O autônomo Edval Lins passa pela mesma situação para conseguir um leito de UTI para a esposa. Ela está na enfermaria do PSM do Guamá desde o último domingo (28).

"Aqui no PSM não tem todos os recursos para o tratamento, tanto que eu tive que comprar dois remédios para fazer a inalação dela, porque não tem no hospital, e iria precisar da transferência ou pro Abelardo ou pro Hangar, conforme abrisse vaga, e a gente está correndo atrás todo dia para conseguir essa transferência", conta.

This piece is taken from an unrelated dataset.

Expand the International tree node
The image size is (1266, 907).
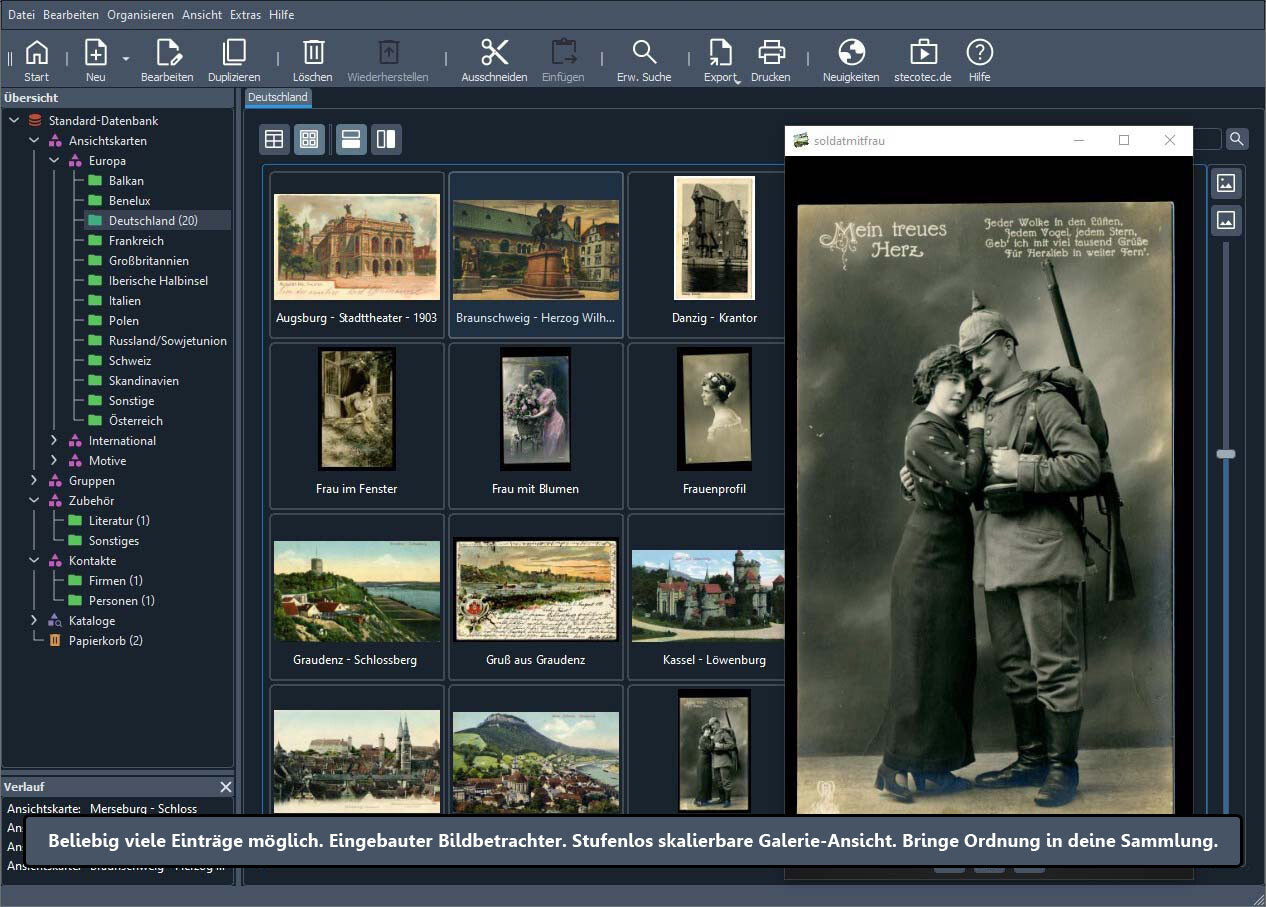coord(54,441)
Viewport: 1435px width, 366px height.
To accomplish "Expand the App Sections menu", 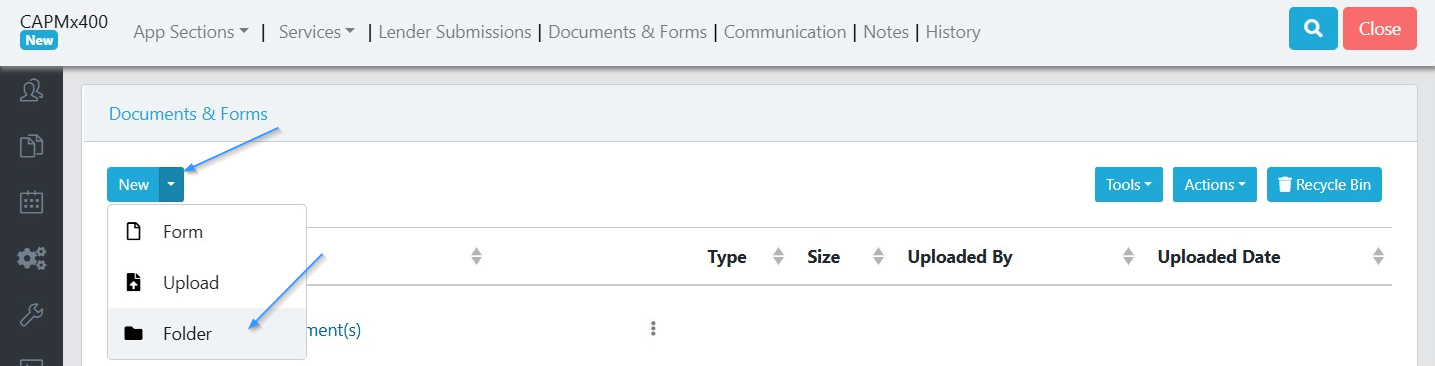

Na tentativa de aumentar a oferta de leitos, a Prefeitura de Belém teve de fazer parcerias com hospitais privados, como um no bairro do Umarizal, para reforçar o tratamento da Covid-19. Segundo a Secretaria Municipal de Saúde (Sesma), são 16 leitos clínicos e 9 unidades de UTI.

Segundo a prefeitura, são no total 189 leitos clínicos e 55 de UTI disponíveis na capital e o aumento do número de casos pressiona cada vez mais o sistema de saúde. Em Belém, 78 pessoas aguardam por leito de UTI e 92 esperam por leito clínico.

Já na rede estadual, a Sespa foram 411 internações em janeiro; seguidas de 528 em fevereiro; e 1.1160 até a última segunda.

O Ministério Público Federal (MPF), do Pará (MPPA) e Defensoria Pública do Estado (DPE) cobram mais transparência com relação à informação de leitos disponíveis em todo o estado.

Segundo a Sespa, o Pará está com 80,41% de leitos clínicos ocupados, totalizando 1.363, e 679 leitos de UTI com pacientes em tratamento.

Em nota, a Secretaria Municipal de Saúde (Sesma) disse que "por conta da situação de aumento de casos, as UPAs estão sobrecarregadas, o que tem elevado o tempo de espera para atendimento e transferência" e que "mesmo com o aumento do tempo de espera, os pacientes estão sendo acompanhados e recebendo toda a atenção nas UPAs". A secretaria afirmou, ainda, que "está reforçando o estoque de medicamentos nas UPAs".

Já a Sespa disse que "a transferência do paciente é responsabilidade do município".